Material for this task Block Start
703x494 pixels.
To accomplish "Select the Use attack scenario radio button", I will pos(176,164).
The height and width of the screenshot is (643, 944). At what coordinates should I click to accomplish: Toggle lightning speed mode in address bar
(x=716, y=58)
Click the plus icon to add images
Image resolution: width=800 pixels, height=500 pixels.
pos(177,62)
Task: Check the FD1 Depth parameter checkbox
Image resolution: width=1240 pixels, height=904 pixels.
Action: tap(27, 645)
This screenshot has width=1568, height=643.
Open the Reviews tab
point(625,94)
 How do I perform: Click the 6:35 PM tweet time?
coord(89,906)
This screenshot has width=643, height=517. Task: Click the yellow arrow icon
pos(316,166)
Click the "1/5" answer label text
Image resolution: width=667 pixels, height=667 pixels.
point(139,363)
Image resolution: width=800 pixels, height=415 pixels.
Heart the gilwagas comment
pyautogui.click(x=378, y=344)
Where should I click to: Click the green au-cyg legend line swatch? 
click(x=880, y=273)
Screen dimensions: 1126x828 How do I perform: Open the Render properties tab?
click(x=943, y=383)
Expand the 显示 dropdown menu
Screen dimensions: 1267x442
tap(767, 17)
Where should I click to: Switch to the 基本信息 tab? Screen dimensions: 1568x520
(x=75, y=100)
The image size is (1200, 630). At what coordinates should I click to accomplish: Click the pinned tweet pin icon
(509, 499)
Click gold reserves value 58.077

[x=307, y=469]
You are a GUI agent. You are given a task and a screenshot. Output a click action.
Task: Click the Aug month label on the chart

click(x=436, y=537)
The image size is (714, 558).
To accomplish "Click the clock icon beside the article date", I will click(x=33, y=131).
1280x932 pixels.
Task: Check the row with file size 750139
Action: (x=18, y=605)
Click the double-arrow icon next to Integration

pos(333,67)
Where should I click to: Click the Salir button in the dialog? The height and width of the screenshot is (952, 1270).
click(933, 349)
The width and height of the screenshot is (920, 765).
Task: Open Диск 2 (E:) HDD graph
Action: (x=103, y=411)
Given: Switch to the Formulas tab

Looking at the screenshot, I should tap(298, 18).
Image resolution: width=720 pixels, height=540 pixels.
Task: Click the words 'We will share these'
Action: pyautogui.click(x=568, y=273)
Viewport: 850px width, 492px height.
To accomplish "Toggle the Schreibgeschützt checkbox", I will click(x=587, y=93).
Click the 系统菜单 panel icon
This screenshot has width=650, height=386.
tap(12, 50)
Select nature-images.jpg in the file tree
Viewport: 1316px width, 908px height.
Material for this task Block End
Exercise details
All lines in the data that contain the word "Select" should be copied.

Result below
To accomplish "Select the Use attack scenario radio button", I will pos(176,164).
Select nature-images.jpg in the file tree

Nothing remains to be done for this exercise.